Single Standard vs. Multiple Standards (Or Checker vs. Shanker)

(guest post by Ze’ev Wurman & Bill Evers)

Some people who favor national standards have pointed to the variability among states as making comparisons difficult and have been quick to point to national standards and tests as a consistent, nationwide, uniform system to judge all schools in the same way.  No one has been more outspoken on those points than the Fordham Institute, whose 2007 The Proficiency Illusion report was touted far and wide. It was followed in 2009 by another Fordham report, The Accountability Illusion, that took states to task not only for having distinct definitions of proficiency, but also with fuzzing the issue even more by playing with other NCLB accountability rules. Checker Finn came out on its publication declaring:

“This report’s crucial finding is that – contrary to what the average American likely believes – there is no common, nationwide accountability system for measuring school performance under NCLB. The AYP system is idiosyncratic, even random and opaque. Without a common standard to help determine whether a given school is successful or not, its fate under NCLB is determined by a set of arcane rules created by each state…”

 And:

“It looks like a school’s ability to clear the NCLB bar depends as much on the state in which it’s located as on how its students perform.
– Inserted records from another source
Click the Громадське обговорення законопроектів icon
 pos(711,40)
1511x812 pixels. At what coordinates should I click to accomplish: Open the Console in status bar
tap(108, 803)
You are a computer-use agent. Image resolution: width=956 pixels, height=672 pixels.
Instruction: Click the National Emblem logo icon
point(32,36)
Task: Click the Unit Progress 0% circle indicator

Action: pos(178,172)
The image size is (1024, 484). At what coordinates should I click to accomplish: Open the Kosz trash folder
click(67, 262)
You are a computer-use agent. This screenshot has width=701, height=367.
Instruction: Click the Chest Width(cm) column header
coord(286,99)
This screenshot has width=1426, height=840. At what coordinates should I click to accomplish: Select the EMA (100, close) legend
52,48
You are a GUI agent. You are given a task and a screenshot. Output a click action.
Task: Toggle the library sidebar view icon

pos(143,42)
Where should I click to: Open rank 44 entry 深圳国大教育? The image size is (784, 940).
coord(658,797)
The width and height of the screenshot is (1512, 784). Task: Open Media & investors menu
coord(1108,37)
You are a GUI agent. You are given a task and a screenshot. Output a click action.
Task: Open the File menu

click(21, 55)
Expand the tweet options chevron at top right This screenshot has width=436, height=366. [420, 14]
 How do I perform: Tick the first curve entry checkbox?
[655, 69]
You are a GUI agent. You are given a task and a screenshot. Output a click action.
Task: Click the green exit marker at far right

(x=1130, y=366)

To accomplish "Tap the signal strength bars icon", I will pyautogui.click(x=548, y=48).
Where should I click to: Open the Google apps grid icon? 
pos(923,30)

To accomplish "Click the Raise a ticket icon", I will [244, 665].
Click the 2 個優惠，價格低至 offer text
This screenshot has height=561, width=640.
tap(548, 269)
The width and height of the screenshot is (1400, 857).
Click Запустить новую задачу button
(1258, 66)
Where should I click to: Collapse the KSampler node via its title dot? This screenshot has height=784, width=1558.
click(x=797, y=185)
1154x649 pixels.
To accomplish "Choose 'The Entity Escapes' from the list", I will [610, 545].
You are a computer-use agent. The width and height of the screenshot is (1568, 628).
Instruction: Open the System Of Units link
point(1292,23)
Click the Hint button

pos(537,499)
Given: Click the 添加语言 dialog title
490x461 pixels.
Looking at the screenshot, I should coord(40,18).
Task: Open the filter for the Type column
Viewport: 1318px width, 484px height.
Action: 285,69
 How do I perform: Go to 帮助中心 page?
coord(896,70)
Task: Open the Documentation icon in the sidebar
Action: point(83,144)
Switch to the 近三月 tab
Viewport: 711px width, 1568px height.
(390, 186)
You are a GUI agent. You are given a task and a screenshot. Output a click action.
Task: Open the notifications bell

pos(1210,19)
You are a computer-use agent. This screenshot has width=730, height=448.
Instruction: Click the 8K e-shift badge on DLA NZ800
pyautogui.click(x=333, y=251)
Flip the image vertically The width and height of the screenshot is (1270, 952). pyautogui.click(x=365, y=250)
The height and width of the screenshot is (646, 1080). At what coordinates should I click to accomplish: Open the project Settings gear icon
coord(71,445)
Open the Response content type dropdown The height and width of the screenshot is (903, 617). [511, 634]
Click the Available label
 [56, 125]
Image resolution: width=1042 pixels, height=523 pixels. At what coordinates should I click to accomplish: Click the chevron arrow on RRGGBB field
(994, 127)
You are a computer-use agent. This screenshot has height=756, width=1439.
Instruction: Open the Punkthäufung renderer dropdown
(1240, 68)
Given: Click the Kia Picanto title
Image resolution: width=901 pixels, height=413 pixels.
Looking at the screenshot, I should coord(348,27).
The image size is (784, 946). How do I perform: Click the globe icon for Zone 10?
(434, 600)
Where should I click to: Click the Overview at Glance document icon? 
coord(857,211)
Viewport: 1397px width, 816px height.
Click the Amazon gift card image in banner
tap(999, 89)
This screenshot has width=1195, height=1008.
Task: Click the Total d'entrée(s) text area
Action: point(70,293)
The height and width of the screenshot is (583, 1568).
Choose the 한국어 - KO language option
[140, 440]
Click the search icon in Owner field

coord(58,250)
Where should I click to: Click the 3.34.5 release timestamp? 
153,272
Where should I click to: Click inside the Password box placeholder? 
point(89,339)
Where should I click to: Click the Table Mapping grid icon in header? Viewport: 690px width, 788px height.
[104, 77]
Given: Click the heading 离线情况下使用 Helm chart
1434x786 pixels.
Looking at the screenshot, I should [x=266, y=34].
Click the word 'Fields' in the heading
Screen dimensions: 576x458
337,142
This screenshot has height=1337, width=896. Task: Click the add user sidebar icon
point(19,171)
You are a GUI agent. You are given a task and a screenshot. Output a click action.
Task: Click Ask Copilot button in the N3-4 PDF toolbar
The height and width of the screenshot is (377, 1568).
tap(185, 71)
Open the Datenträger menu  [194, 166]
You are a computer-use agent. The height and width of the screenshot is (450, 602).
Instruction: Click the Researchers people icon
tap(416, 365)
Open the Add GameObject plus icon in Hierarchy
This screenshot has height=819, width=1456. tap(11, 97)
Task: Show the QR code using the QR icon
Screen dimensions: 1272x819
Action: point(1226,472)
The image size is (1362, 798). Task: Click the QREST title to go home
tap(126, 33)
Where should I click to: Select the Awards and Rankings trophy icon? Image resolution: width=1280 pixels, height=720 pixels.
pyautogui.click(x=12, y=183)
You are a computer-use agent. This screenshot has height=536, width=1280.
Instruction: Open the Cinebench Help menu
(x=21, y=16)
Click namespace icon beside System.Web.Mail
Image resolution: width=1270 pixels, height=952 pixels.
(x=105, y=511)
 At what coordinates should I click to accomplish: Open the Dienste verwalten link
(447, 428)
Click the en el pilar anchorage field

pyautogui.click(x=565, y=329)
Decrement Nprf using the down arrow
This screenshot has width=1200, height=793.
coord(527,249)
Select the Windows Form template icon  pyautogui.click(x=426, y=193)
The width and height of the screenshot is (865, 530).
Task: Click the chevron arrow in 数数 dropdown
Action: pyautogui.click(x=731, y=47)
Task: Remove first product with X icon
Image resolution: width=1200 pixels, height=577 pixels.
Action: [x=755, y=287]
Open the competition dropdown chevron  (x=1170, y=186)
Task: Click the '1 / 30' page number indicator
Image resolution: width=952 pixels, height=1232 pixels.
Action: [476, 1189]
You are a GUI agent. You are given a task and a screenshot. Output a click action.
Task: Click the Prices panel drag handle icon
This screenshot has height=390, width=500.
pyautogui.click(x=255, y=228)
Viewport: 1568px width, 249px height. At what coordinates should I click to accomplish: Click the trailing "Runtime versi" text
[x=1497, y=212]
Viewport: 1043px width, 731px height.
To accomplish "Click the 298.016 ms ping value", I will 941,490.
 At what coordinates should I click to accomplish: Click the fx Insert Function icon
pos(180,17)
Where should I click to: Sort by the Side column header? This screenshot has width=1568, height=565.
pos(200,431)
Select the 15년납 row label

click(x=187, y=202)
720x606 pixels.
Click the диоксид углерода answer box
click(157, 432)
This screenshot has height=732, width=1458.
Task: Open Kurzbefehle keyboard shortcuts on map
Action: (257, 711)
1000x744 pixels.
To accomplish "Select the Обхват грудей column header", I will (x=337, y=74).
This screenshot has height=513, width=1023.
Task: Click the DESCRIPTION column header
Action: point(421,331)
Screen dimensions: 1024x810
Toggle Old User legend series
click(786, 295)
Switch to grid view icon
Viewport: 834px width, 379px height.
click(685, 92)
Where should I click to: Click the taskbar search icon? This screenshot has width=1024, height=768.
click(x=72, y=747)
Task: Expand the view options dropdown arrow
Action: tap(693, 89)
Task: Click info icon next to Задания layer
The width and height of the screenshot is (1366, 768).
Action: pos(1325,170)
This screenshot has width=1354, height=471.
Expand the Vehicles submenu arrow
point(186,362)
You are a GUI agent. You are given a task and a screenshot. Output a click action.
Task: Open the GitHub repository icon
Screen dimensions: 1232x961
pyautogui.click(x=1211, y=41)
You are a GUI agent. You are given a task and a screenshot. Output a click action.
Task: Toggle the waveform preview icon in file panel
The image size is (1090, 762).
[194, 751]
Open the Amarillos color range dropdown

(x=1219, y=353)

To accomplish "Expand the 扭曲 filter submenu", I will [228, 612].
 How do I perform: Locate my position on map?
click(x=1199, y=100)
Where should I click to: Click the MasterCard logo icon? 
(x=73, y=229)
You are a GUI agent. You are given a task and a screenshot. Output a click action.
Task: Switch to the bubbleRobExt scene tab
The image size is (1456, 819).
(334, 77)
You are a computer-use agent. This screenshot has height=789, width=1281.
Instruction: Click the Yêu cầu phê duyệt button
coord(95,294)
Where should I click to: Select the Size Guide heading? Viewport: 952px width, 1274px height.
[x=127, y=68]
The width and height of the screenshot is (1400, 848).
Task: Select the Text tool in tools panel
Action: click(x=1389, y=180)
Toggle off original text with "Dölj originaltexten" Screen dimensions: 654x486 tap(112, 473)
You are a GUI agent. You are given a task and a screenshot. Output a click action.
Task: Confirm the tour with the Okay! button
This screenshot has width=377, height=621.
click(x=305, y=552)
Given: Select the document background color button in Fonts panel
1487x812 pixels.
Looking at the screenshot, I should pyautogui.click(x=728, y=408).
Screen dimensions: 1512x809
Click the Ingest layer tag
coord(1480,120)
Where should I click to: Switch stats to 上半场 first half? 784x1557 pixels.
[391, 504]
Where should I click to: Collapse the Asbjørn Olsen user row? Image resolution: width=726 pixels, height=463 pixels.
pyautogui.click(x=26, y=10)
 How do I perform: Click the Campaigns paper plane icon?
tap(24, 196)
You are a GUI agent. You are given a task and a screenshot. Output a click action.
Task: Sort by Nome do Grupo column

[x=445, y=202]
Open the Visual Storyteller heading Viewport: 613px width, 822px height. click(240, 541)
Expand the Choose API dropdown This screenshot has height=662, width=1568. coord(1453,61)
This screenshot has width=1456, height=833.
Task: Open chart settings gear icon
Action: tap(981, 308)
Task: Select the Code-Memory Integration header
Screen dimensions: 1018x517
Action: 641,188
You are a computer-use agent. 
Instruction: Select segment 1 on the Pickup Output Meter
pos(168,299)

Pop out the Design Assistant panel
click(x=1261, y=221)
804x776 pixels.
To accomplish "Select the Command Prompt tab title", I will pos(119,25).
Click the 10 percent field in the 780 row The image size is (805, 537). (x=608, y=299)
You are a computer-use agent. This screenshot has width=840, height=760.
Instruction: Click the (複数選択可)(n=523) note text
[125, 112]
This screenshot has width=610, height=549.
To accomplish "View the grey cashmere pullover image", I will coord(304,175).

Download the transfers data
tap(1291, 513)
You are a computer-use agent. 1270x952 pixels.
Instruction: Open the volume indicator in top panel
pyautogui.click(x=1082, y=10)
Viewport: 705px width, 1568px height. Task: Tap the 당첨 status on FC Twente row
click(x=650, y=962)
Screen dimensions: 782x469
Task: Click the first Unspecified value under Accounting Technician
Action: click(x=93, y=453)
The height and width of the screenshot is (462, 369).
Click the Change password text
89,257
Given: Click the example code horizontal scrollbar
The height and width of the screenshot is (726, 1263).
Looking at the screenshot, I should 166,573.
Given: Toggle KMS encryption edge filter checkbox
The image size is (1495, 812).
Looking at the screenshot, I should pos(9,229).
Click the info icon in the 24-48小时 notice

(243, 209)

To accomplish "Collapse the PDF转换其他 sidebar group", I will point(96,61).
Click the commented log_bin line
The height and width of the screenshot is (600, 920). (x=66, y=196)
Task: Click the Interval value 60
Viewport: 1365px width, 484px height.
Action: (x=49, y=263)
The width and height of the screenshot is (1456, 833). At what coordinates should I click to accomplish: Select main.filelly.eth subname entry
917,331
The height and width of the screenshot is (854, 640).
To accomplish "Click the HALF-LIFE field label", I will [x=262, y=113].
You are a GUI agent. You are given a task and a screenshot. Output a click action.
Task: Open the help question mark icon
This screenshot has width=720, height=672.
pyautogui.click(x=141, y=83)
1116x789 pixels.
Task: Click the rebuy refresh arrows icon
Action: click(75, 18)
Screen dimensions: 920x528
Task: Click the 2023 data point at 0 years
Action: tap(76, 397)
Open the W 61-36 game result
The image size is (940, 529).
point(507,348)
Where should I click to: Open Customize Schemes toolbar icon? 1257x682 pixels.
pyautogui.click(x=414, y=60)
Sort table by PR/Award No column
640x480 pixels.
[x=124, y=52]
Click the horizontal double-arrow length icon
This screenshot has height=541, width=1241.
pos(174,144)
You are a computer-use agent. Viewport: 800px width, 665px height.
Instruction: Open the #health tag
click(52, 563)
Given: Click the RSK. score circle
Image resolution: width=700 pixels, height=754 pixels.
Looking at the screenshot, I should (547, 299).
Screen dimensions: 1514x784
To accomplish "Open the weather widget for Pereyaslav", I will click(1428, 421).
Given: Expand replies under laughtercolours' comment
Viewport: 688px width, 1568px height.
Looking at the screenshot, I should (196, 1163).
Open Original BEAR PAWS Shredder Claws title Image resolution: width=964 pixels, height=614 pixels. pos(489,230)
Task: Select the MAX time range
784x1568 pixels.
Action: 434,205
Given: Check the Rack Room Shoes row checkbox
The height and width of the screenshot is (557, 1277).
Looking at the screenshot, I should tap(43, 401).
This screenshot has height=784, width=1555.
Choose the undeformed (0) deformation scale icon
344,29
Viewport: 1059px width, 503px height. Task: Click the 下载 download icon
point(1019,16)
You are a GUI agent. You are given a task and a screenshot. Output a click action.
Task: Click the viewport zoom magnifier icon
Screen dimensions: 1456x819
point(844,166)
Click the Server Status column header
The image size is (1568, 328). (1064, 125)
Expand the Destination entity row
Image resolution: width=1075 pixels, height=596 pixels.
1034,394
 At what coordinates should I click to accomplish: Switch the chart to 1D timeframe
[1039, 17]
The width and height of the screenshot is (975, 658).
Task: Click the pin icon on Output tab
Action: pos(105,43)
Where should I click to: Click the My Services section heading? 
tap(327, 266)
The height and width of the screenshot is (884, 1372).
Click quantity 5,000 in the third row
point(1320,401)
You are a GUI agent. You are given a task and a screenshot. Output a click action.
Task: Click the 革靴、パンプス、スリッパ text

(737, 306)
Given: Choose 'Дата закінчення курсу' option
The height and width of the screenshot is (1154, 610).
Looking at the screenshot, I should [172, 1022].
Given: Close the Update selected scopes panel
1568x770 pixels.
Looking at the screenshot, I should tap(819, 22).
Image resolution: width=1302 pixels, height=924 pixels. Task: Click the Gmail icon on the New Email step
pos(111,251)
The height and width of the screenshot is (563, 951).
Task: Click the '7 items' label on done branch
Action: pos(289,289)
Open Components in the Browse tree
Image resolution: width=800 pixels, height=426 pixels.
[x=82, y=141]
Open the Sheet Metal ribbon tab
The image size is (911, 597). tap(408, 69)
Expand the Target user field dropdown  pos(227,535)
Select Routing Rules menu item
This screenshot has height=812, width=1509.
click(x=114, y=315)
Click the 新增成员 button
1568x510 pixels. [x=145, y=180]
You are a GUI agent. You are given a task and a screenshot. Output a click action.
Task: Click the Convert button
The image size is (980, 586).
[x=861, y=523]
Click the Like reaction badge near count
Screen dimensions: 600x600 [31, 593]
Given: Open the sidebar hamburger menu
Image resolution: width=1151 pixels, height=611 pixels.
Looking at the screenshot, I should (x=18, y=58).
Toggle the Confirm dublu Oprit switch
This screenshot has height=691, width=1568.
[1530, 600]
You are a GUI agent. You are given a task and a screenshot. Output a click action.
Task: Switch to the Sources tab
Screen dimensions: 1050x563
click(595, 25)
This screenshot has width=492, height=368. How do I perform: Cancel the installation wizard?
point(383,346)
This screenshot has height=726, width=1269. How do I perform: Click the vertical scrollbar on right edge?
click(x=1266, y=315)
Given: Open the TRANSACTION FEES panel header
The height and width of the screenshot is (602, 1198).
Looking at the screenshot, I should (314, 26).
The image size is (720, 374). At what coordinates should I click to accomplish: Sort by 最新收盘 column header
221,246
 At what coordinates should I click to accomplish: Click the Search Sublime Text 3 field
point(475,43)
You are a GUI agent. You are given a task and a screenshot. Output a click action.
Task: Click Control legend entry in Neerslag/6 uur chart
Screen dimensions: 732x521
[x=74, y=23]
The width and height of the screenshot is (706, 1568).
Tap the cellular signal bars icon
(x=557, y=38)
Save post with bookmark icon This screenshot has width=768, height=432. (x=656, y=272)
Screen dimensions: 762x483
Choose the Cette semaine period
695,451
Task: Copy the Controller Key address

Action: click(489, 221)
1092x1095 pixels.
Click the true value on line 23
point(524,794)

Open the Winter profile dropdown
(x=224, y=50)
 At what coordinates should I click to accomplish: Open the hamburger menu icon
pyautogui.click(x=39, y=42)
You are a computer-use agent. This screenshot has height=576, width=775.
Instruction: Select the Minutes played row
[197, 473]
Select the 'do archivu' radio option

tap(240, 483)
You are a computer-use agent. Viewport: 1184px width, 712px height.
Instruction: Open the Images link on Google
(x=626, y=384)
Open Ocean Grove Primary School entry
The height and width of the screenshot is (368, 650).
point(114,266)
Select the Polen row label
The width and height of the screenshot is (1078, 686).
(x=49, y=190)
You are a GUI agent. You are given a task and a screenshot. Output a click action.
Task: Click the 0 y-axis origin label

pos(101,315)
No Child Left Behind’s image suggests that schools across America are being judged in a consistent, fair and transparent way—but that turns out to be an illusion.”

Hence it is a small wonder that Fordham has been on the forefront of the push in recent years for uniform national standards, and the recent alliance between it and the Gates Foundation and AFT, with the support of another dozens of “independent” organizations paid for by Gates, pitched for a national curriculum built on top of the federally pushed “voluntary” Common Core standards. From its reports, it is clear that Fordham believes in a single set of content standards with a single set of performance standards (cut-scores) as pitched in its Proficiency Illusion.

Yet, interestingly enough, in 1995 Albert Shanker came out against a single set of cuts scores across the nation. As he wrote (p. 79):

A recent and popular slogan in American education is that all children can learn to the same high levels. This is news to parents, teachers, and the public; it defies everything we know and appreciate about human differences. But reformers are nonetheless insisting that we establish a single set of “world-class”  performance standards and that schools be held accountable for getting all their students to achieve at that level.…

If we set a single standard, we essentially have two choices. One is to set the standard high. That is desirable, especially since we are talking about “world-class.” Unfortunately, most of our students would not reach it. … [It] would produce intense pressure to lower the standard, and we would effectively be back where we started.

The other choice is to set the standard low, perhaps slightly higher than the minimum competency standard we now have but at a level that would be attainable by virtually all of our students. We could then congratulate ourselves for raising the floor of achievement, but we will have missed an opportunity to raise the ceiling and to move up the middle as well. If we can do better by all students by acknowledging that they, like all human beings, differ in their capacities, motivations, and interests, then why settle for a new minimum competency standard disguised in “world-class” rhetoric?

This issue is not solved by just having a single set of standards, or by a single test. To have the same meaning for “proficiency,” the test must also have a uniform definition of cut scores for all states that define the various achievement levels. Yet the national assessment consortia have been notably mealy mouthed on this issue — in their presentations to the California State Board of Education this March, both consortia indicated a flexibility to allow each state to set its own cut scores.

Makes one wonder how the new ideological partners, Fordham and AFT, will resolve this underlying tension between them.

[Ze’ev Wurman is an executive at a Silicon Valley start-up and was a senior policy adviser in the U.S. Department of Education.  Bill Evers is a research fellow at Stanford University’s Hoover Institution and a member of the institution’s Koret Task Force on K-12 Education.]

3 Responses to Single Standard vs. Multiple Standards (Or Checker vs. Shanker)

  1. GGW says:

    Let’s assume each state sets their own cut score exactly where they do now, in terms of reverse-engineering so large numbers of kids pass.

    So Massachusetts calls proficiency “X.” Alabama calls it “X – some large number.” Makes things more transparent, right?

    It’s really Alabama et al that — appropriately and probably helpfully — ends up with the unpleasant decision you describe. If they continue to name proficiency as “X – some large number” and some of their voters would be upset.

    At some point they may even, you know, require Direct Instruction in their elementary schools, so kids actually become better readers.